• _Source passage_:

┌────────

Jiang Xina

Personal information
- Born: 22 March 2005 (age 21)

Sport
- Country: China
- Sport: Canoe sprint
- Event: C–1 500, C–2 1000, C–4 500 m

Medal record
Women's canoe sprint
Representing China
World Championships
| Gold medal – first place | 2026 Poznań | C-4 500 m |
| Bronze medal – third place | 2024 Samarkand | C-1 1000 m |
| Bronze medal – third place | 2025 Milan | C-4 500 m |
Asian Championships
| Gold medal – first place | 2025 Nanchang | C-2 1000 m |
| Gold medal – first place | 2026 Hefei | C-2 1000 m |

= Jiang Xina =

Chinese canoeist (born 2005)

Jiang Xina (蒋希娜; born 22 March 2005) is a Chinese sprint canoeist.

└────────

• _Data supplied_:
┌────────

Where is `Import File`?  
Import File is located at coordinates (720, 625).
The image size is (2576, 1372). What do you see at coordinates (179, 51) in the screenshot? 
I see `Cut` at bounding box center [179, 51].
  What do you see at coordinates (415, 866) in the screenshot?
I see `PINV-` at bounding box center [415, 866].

└────────

• _Task 1_: Name every city listed in the Jiang Xina profile's medal record.
• _Task 2_: According to the Jiang Xina profile, in which event did she take bronze at the 2024 World Championships in Samarkand?
• _Task 3_: Carry on the Jiang Xina profile from its last sentence.
The rows have no role in this work.

• _Answer 1_: Poznań, Samarkand, Milan, Nanchang, Hefei

• _Answer 2_: C-1 1000 m

• _Answer 3_:
==Career==
In August 2025, Jiang competed at the 2025 ICF Canoe Sprint World Championships and won a bronze medal in the C-4 500 metres, with a time of 1:47.50.

In April 2026, she competed at the 2026 Asian Canoe Sprint Championships and won a gold medal in the C-2 1000 metres, along with Teng Anshuo. In August 2026, she competed at the 2026 ICF Canoe Sprint World Championships and won a gold medal in the C-4 500 metres with a time of 1:45.68. She also reached the finals of the C-1 500 metres, finishing in fourth place.